Brexit : trois indices qui laissent envisager un report de la date de sortie du Royaume-Uni de l'UE
A près d'un mois de la date annoncée du Brexit, Londres est toujours dans le brouillard et il ne s'agit pas (seulement) de météo. Dimanche 24 février, Theresa May a annoncé un report de la date avant laquelle la Chambre des communes doit voter un accord sur la sortie de l'Union européenne, initialement prévue mardi. Mais le temps presse et, outre-Manche, l'hypothèse d'un report du Brexit apparaît plus concrète que jamais. Voici pourquoi.

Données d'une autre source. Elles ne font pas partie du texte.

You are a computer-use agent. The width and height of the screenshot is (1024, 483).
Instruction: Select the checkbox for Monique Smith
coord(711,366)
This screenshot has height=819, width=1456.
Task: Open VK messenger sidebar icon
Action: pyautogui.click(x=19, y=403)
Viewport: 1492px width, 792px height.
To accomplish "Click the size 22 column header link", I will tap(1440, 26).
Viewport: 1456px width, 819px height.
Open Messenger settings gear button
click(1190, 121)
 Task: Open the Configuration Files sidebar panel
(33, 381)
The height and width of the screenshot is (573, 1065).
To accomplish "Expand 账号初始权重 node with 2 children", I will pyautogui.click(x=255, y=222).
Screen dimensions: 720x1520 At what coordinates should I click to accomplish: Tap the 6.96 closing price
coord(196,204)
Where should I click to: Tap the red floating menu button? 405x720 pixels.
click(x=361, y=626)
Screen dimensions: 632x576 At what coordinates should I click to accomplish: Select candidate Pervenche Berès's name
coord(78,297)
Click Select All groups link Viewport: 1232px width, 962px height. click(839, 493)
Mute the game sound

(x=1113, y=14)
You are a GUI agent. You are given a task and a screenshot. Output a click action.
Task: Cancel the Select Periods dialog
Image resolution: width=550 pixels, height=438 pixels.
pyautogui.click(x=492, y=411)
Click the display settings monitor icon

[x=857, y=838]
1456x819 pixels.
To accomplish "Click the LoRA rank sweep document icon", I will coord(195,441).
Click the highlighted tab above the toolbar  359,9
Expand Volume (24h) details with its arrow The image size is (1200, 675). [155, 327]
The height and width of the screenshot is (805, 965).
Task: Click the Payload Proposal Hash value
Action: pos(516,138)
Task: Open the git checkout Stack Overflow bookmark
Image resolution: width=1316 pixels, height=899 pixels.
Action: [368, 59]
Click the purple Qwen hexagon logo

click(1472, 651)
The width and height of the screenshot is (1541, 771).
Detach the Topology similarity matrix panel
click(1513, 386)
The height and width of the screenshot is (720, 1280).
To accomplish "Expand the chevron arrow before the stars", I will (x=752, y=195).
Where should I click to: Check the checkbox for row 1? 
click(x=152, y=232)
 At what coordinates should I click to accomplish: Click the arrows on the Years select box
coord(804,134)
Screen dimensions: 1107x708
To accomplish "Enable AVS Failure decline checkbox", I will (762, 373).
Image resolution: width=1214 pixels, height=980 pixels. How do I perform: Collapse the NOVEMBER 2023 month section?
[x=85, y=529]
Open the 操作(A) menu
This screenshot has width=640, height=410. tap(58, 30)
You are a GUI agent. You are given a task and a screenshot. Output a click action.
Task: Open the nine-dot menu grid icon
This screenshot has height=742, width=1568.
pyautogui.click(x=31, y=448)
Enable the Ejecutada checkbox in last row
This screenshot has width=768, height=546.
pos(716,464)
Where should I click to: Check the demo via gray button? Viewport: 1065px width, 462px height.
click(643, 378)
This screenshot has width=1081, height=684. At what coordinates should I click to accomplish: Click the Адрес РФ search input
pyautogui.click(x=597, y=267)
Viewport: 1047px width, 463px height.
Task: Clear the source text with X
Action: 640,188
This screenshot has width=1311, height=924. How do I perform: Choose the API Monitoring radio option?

La date de la sortie approche dangereusement
La Première ministre britannique a promis, dimanche 24 février, qu'un nouveau vote sur un accord avec l'Union européenne aurait lieu "d'ici le 12 mars". Repoussant, de fait, la précédente échéance, qu'elle avait fixée au 26 février. Ce n'est pas la première fois qu'elle repousse un vote : en décembre, elle avait déjà renoncé au dernier moment à soumettre son projet d'accord au suffrage des députés, préférant attendre le 15 janvier dernier. Elle avait alors essuyé un échec cuisant, le texte ayant été rejeté à 432 voix contre 202.
Si elle veut qu'un deuxième vote connaisse une issue différente, Theresa May doit obtenir des résultats dans la renégociation qu'elle est censée mener avec Bruxelles. C'est l'objectif affiché du report annoncé dimanche : obtenir des "changements contraignants" concernant le "filet de sécurité", une disposition censée garder ouverte la frontière en Irlande après le Brexit, et qui est au cœur du bras de fer politique, car Theresa May n'aura pas de majorité au Parlement sans l'appui de ses alliés nord-irlandais.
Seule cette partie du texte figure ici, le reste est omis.